Now comes the best part.
I walk the 10 miles from the gate to the walk-slower-lators, past the chocolate shops, past Victoria’s Secret, past the baggage carousels which (as everyone knows) should’ve come with built-in hotel rooms in case you need to wait till next week for the bags to emerge, and on to the Airport Taxi Counters.
Where, lo and behold, I’m told that there are no more taxis.
Well, where have they all gone? Oh, they’re all in KL and now it’s Friday evening which means they’re going to be stuck until Christmas. You are welcome to wait, Sir, but it’s going to be a while. Probably more than an hour.
What’s the deal with there being so few KLIA taxis? Why couldn’t, say, "normal" taxis go to the airport to pick up passengers? Well, guess what. I was chatting with my regular taxi guy and I asked him the same question: Why, after you drop me off at Departures, can’t you just hang around the pick up the passengers at Arrival?
He told me he doesn’t do that for two reasons. One, the airport taxis have lost almost 50 per cent of their business to Uber, a situation so desperate that they’ve clamped down on any other non-airport cab taking away their business. Two, even in the past when there were fewer restrictions on cabs picking up folks, my driver sometimes waited up to six hours to get a fare. In that time, with some luck, he could make RM200-300 in the city.
And you thought your job sucked, didn’t you?
So, back to me at the Airport Taxi Counter, and let’s do the Math, shall we?

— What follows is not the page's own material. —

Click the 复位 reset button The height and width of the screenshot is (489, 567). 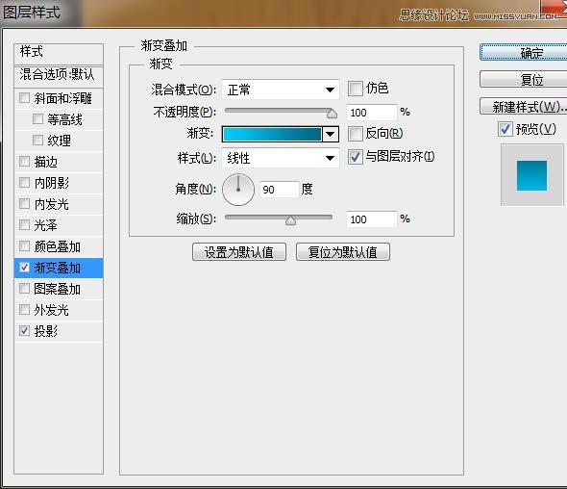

I wait in Airport No Man’s Land for an hour until the taxis come back to the airport. After which I must wait another hour to actually get into the cab on account of the two million passengers waiting along with me. Assuming the taxi isn’t blocked by a horde of angry folks who’ve been transformed into taxi-invading zombies, I’ll be stuck in traffic for the better part of two to three hours on the highway.
So adding up the hours: 1 + 1 + 2 (or 3)? That’s about 20 hours from the time I roll my trolley out of the carousel until the time I open my front door. Wouldn’t it be better to walk home instead?
(I live in Ara Damansara, by the way, which is Polish for "Near To The Old Airport." KLIA to Ara Damansara usually takes about 45 minutes of driving but today it looked like I could be travelling 45 light-years.)
Eventually I took the KLIA Express back home. Other than the fact that the train was packed tighter than 10 whales in a sardine can, plus the fact that KL Sentral felt like a mutated pasar malam where the signboards threatened to devour you, plus the fact that the LRT ticketing machines stretched to Bangkok and back, plus the fact that I was clutching four pieces of luggage and sweating like a steamed fish – it wasn’t a bad experience.
So here’s one evening-saving tip from yours truly: Cancel all your flights into KLIA on a Friday afternoon. Land either before lunch or after supper. In the event you can’t retime your flight, get onto the plane, knock on the cockpit door and persuade the pilot to punch in the coordinates for Melbourne instead.
Sure it’s a longer flight. But you’ll get a cab from the airport without waiting for water to emerge on Mars. And all you gotta do is endure a few more hours inside a metal tube 30,000 feet in the air with hundreds of people with varying degrees of mental health – what can possibly go wrong?
* This is the personal opinion of the columnist.